ICLR2026

Bayesian Ensemble for Sequential Decision-Making

Rui Liu, Enmin Zhao, Lu Wang, Yu Li, Ming Pang, Changping Peng, Zhangang Lin, Ching Law, Jingping Shao

2 citations

Abstract

Large language models increasingly serve as autonomous decision-making agents in domains where errors have measurable costs: hiring (missed qualified candidates versus wasted interviews), medical triage (missed emergencies versus unnecessary escalations), and fraud detection (approved fraud versus declined legitimate transactions). Current architectures are built on a flawed foundation: they query LLMs for discriminative probabilities p(state|evidence), apply arbitrary confidence thresholds, and execute actions without considering cost asymmetries or uncertainty quantification. We prove this approach is formally inadequate for sequential decision-making and propose a mathematically principled alternative. We propose a mathematically principled alternative that treats multiple LLMs as approximate likelihood functions rather than classifiers. For each possible state, we elicit p(evidence|state) through contrastive prompting, aggregate across diverse models via robust statistics, and apply Bayes' rule with explicit priors.
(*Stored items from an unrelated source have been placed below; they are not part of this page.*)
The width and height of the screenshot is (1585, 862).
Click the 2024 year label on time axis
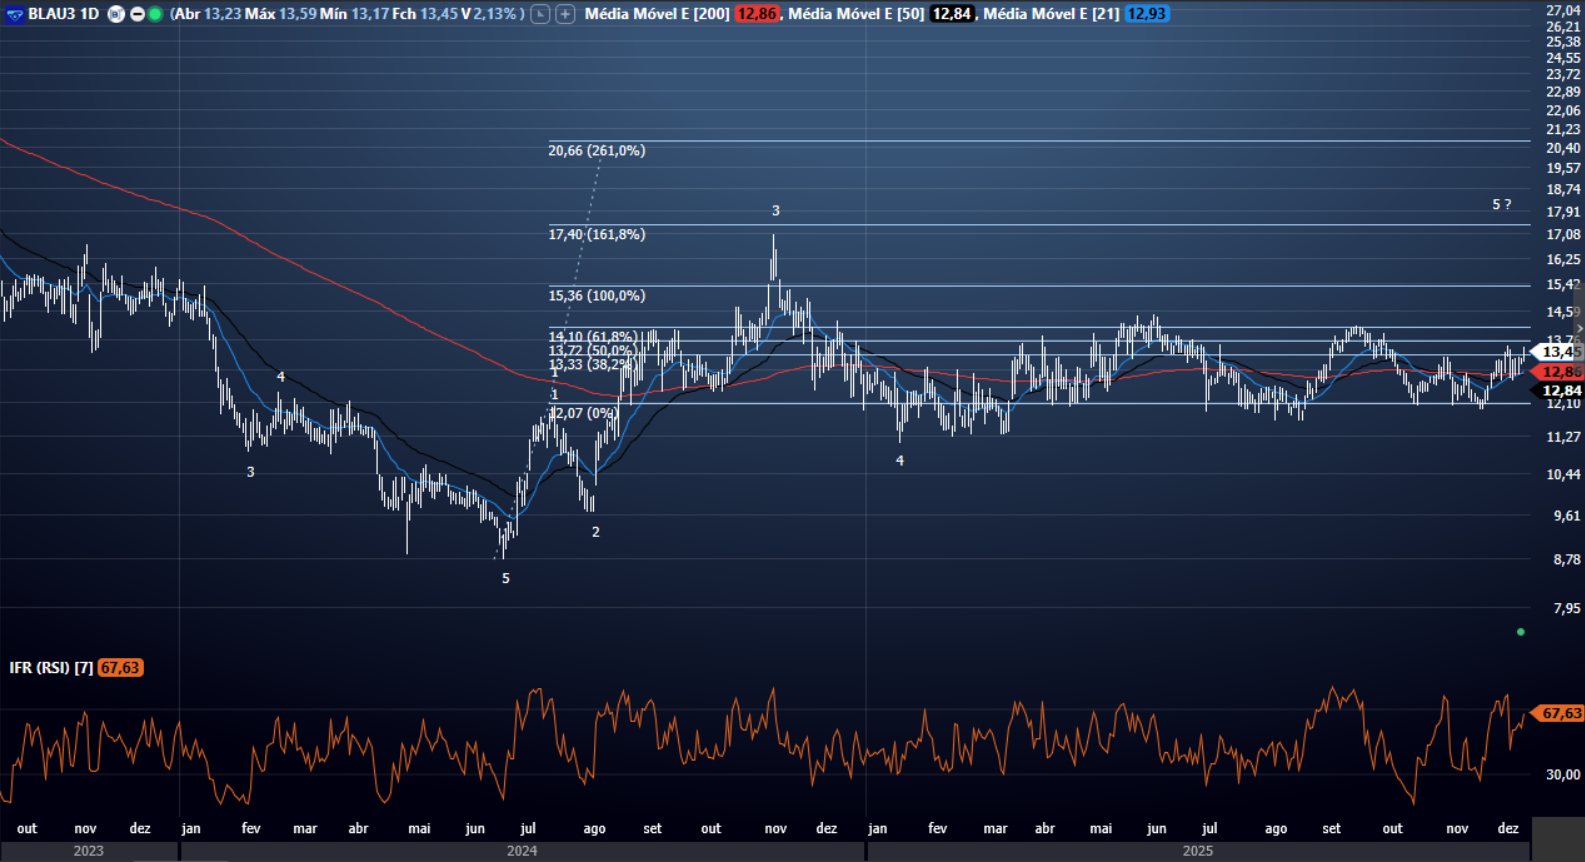click(x=521, y=850)
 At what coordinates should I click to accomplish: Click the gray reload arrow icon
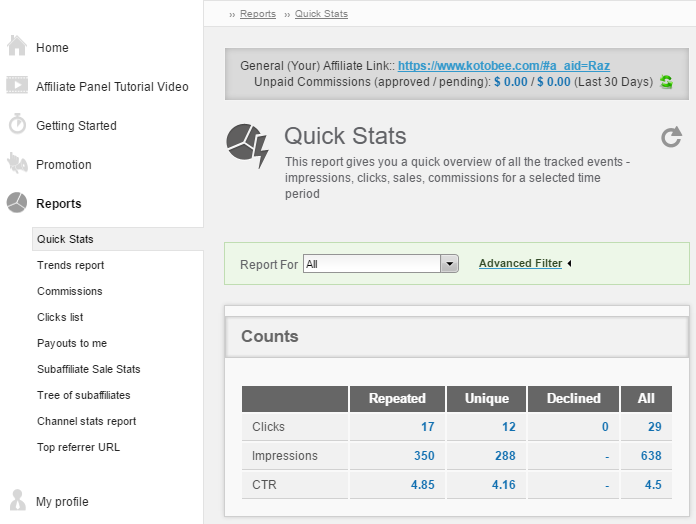(x=671, y=137)
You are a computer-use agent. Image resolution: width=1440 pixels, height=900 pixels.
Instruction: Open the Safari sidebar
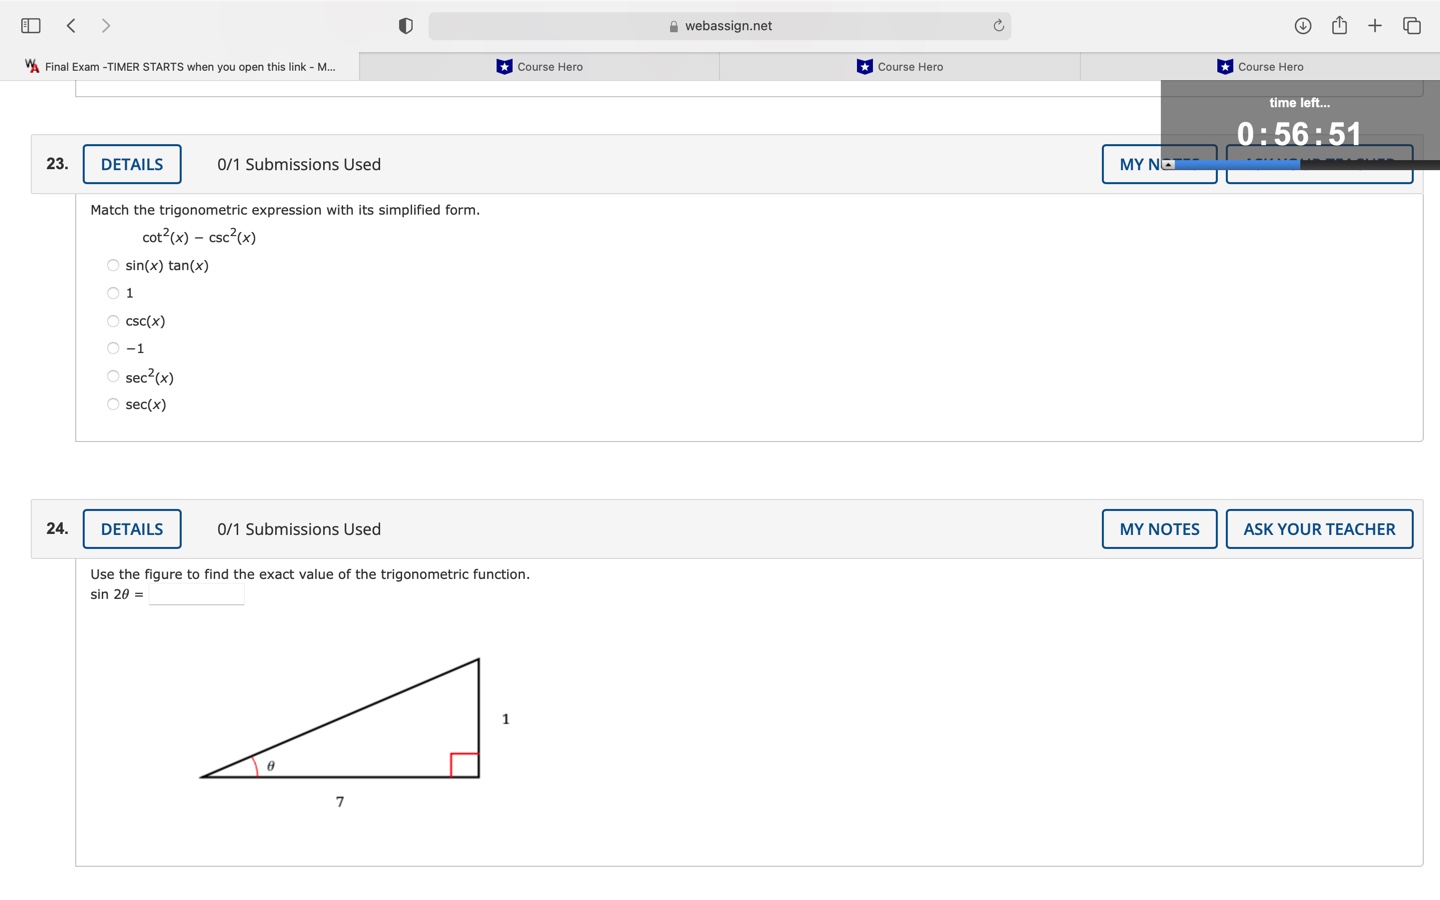click(x=30, y=25)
This generative modeling perspective enables four critical capabilities: (1) proper sequential belief updating as evidence accumulates, (2) cost-aware action selection through expected utility maximization, (3) principled information gathering via value-of-information calculations, and (4) improved fairness through ensemble bias mitigation. We instantiate this framework in resume screening, where hiring mistakes cost $40,000, wasted interviews cost$ 2,500, and phone screens cost $150. Experiments across 1,000 resumes evaluated by five diverse LLMs (GPT-4o, Claude 3.5 Sonnet, Gemini Pro, Grok, DeepSeek) demonstrate that our approach reduces total costs by$ 294,000 (34% improvement) compared to the best single-LLM baseline while improving demographic parity by 45% (reducing maximum group difference from 22 to 5 percentage points). Ablation studies reveal that multi-LLM aggregation contributes 51% of cost savings, sequential updating 43%, and disagreement-triggered information gathering 20%. Critically, we prove these gains are not merely empirical accidents but necessary consequences of correcting the mathematical foundations of LLM-based decision-making.